**Passage shown**
- Opening Delimiter -
So we've shown, using only specific knowledge of S(n)'s properties, and the definition of H(n), that if S(n)=H(n) for n=j, it must also hold for n=j+1

So, we've proven this for all integer n ≥ 1.

If you don't like having to do the factoring to 'come up with' H(j+1) -- in a sense it seems like this requires you to anticipate the result -- you can finish like this instead:
S(j+1) = ( j*j + 3*j + 2 ) /2 [as before]
.. and note that
H(j+1) = (j+1)(j+1+1)/2 [ sub n=j+1 into H(n) ]
.. thus the difference between these is
H(j+1)-S(j+1) = ((j*j + 3*j+2) - (j*j + 3*j+2))/2 [expand, subtract, collect over 2]
H(j+1)-S(j+1) = 0 [ since all terms cancel]

Thus, again, H(j+1) = S(j+1). Somewhat less satisfying, but more amenable to 'brute force' algebra.

If these seem too 'magic' or self-fulfilling - "Can't you just do that with any function?" a good way to assure yourself that it really works is to try 'proving' something else, something which isn't right (because no, you can't just do that with any function). I'm going to replace H(n) with this 'wrong' hypothesis function
W(n) = n(n-1)+1

So, as before, we start by trying to prove W(1) = S(1):
W(1) = (1)(0) + 1 = 1 = S(1)
- Closing Delimiter -
**Activity 1**
Answer these from the passage on the induction proof:
(a) What function does the author use as the 'wrong' hypothesis in place of H(n)?
(b) What expression for H(j+1) comes from substituting n=j+1 into H(n)?
(c) For which integers does the passage say the result has been proven?
**Activity 2**
According to the passage on the induction proof, why might someone prefer the alternative way of finishing the proof, and what does it give up?

**Data shown**
- Opening Delimiter -
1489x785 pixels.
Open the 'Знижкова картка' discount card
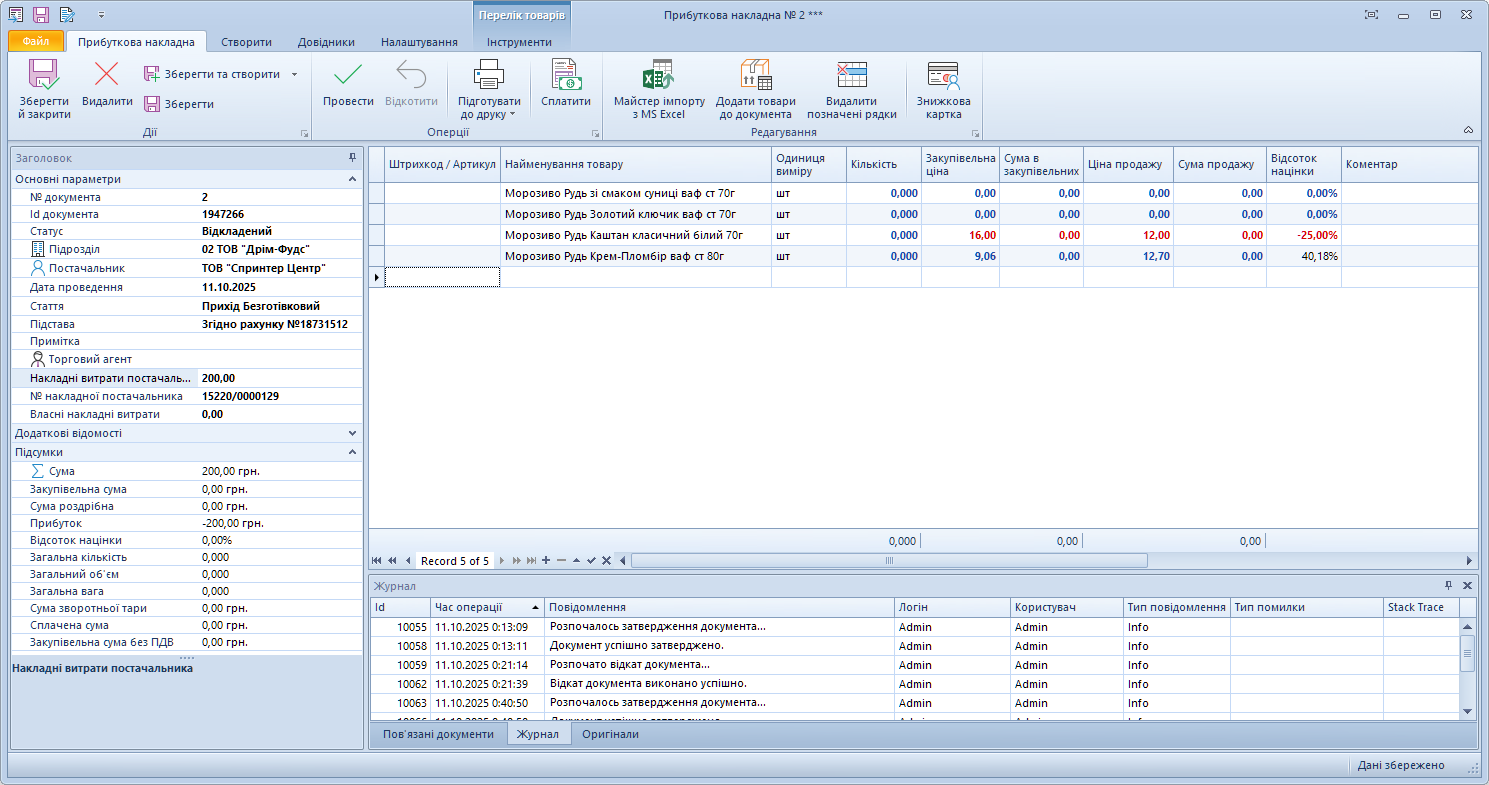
- Closing Delimiter -
**Response 1**
(a) W(n) = n(n-1)+1
(b) H(j+1) = (j+1)(j+1+1)/2
(c) All integer n ≥ 1

**Response 2**
Getting H(j+1) by factoring can seem to require anticipating the result. The alternative substitutes n=j+1 into H(n) and shows that H(j+1)-S(j+1) equals 0. It is more amenable to 'brute force' algebra but somewhat less satisfying.